Despite the objections from the arena representatives, Mazzella stood firm that the team had to turn over the records. On October 4, he officially notified Basketball Properties that his office was conducting an audit to "include examining management agreement computations, cost allocations, including personnel and benefits costs; vendor contracts and payments to BPL's trial balances."
Two days later, Schulman sent a letter to internal services director Wendi Norris asserting that the Heat does not have a sweetheart deal with the county. Schulman complained that the county's $6.4 million subsidy is "insufficient to fund all of our basic operating and maintenance costs." The Heat has spent in "excess of $27 million since we opened on Dec. 31, 1999, on capital improvements to keep the arena state-of-the-art and up-to-date," the CFO wrote.
In addition, arena expenses ballooned 57 percent between 2002 and this year "due in large measure to an increasing event load and significant increases we have been faced with our insurance, labor and utilities, as well as the effects of wear and tear from the approximately 1.5 million visitors we get per year," Schulman wrote.
He argued the county should be proud of the Heat's contribution to remaking downtown Miami. "When we commenced construction of the arena in 1997, downtown Miami was a veritable wasteland," Schulman wrote. "We are very proud of the leadership role we have played in being the catalyst for the unprecedented growth of the downtown urban core."
The CFO and other arena officials did not respond to requests from Riptide for comment.
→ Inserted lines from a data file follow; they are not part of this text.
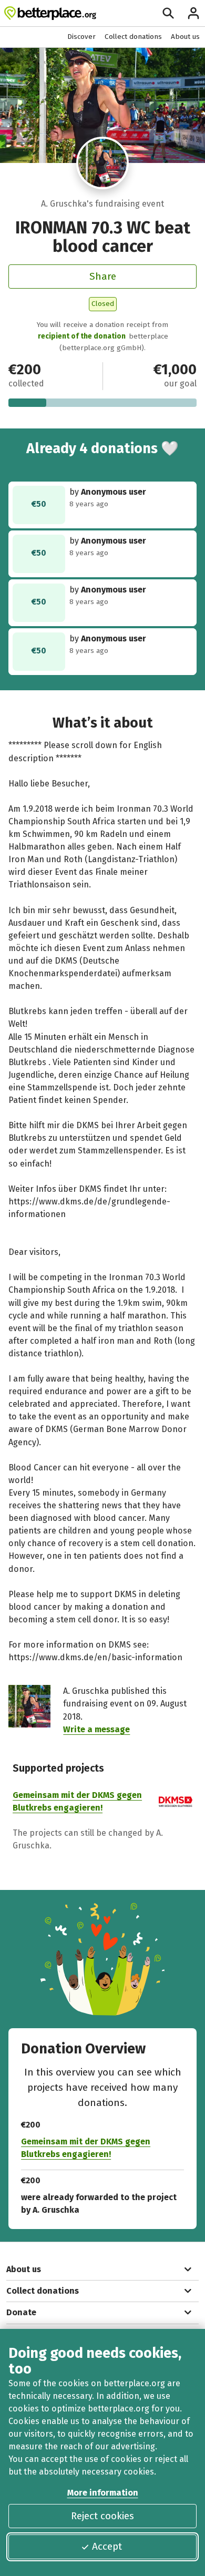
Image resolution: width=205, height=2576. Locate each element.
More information (102, 2493)
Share (102, 276)
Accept (107, 2546)
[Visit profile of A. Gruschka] (102, 163)
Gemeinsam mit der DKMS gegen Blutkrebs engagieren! (85, 2148)
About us (185, 36)
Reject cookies (102, 2516)
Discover (81, 36)
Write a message (96, 1729)
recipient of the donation (82, 336)
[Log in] (193, 13)
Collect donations (133, 36)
However, a highly placed source says the team has allowed agents to sift through the requested records at the arena but has taken steps to protect its trade secrets by redacting or summarizing certain information, such as names of employees and percentages paid to concert promoters. The source insists the inspector general's audit will not turn up any malfeasance, misappropriation of funds, or hiring of "ghost employees" by the team.
"The whole profit-sharing issue is a red herring," the source says. "Because of the whole Lebron James and Chris Bosh dynamic, we are getting closer to sharing the profits. But there is no 'Gotcha!' here."